### EXCERPTED PASSAGE
— Start —

Instagram CEO Adam Mosseri responded to Jenner’s public call to “stop trying to be TikTok.”

Despite a barrage of criticism, particularly from Kylie Jenner, Instagram’s most-followed woman, the social media platform has pledged to continue pushing for video, full-screen posts, and algorithm-driven recommended posts from strangers.

Instagram CEO Adam Mosseri

Instagram CEO Adam Mosseri responded to Jenner’s public call to “stop trying to be TikTok” and undo the changes with a video message that did not specifically mention the beauty entrepreneur.

If users did not like the recommended content, they could switch to a feed of posts from people they follow or disable the feature for up to a month, according to Mosseri. “So we’ll have to lean into that shift while still supporting photos,” he said.

Kylie Jenner had previously reposted a post in which she criticized the app’s redesign and exhorted it to “stop trying to be TikTok.” Jenner begged, ‘PLEASEEE,’ Soon after, her famous sister and fellow cast member Kim Kardashian chimed in, posting the same photo with the caption “PRETTY PLEASE.”

— End —

### DATASET EXCERPT
— Start —

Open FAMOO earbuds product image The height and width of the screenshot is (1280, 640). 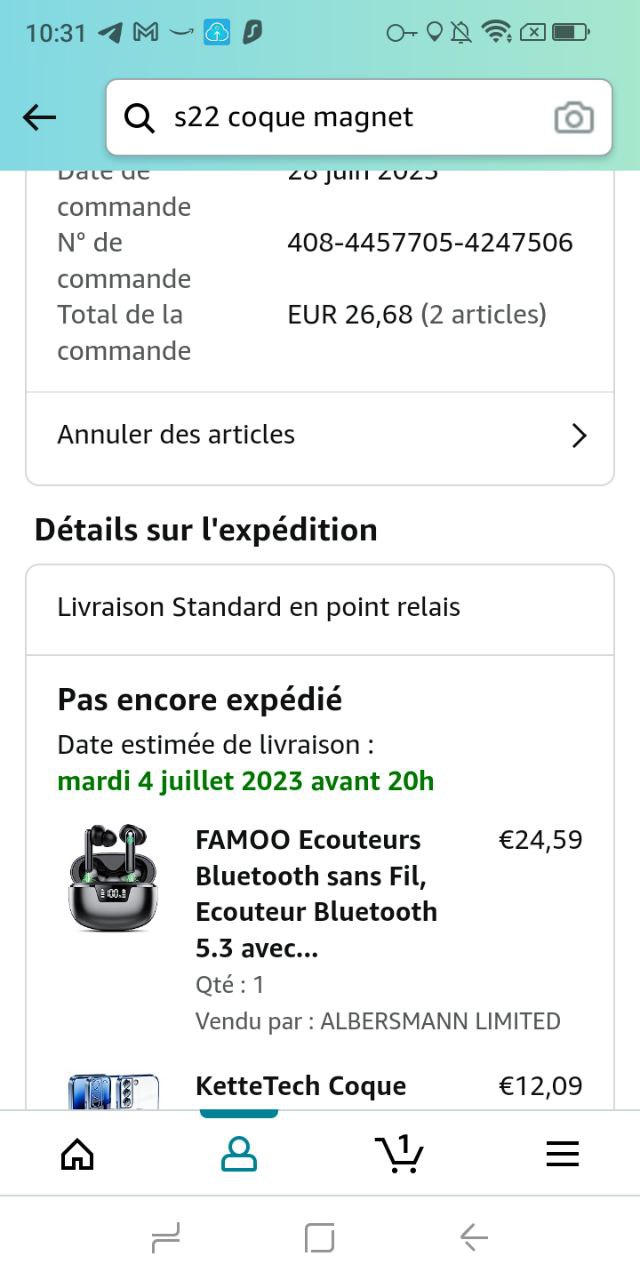[113, 879]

— End —

### EXERCISE PROMPT
In the Instagram article, what reason does Mosseri give that users who dislike the recommended content do not have to keep seeing it? The listing above comes from a separate source.

### SOLUTION TO THE PROBLEM
Mosseri said such users could switch to a feed of posts from people they follow. They could also turn off the feature for up to a month.